>> start
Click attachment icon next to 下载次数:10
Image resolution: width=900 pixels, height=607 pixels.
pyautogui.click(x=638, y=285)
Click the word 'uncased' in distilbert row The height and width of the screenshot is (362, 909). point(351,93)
>> end
>> start
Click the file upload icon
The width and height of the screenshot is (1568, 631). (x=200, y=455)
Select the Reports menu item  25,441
>> end
**What the exercise asks**.
Can you recast the entries from the line with "Click the file upload icon" to the line with "Select the Reports", both included, as a Markdown table with the columns Row and Entry, numbering each line and leaving out blank lines?

**Full answer**.
| Row | Entry |
|---|---|
| 1 | Click the file upload icon |
| 2 | The width and height of the screenshot is (1568, 631). (x=200, y=455) |
| 3 | Select the Reports menu item  25,441 |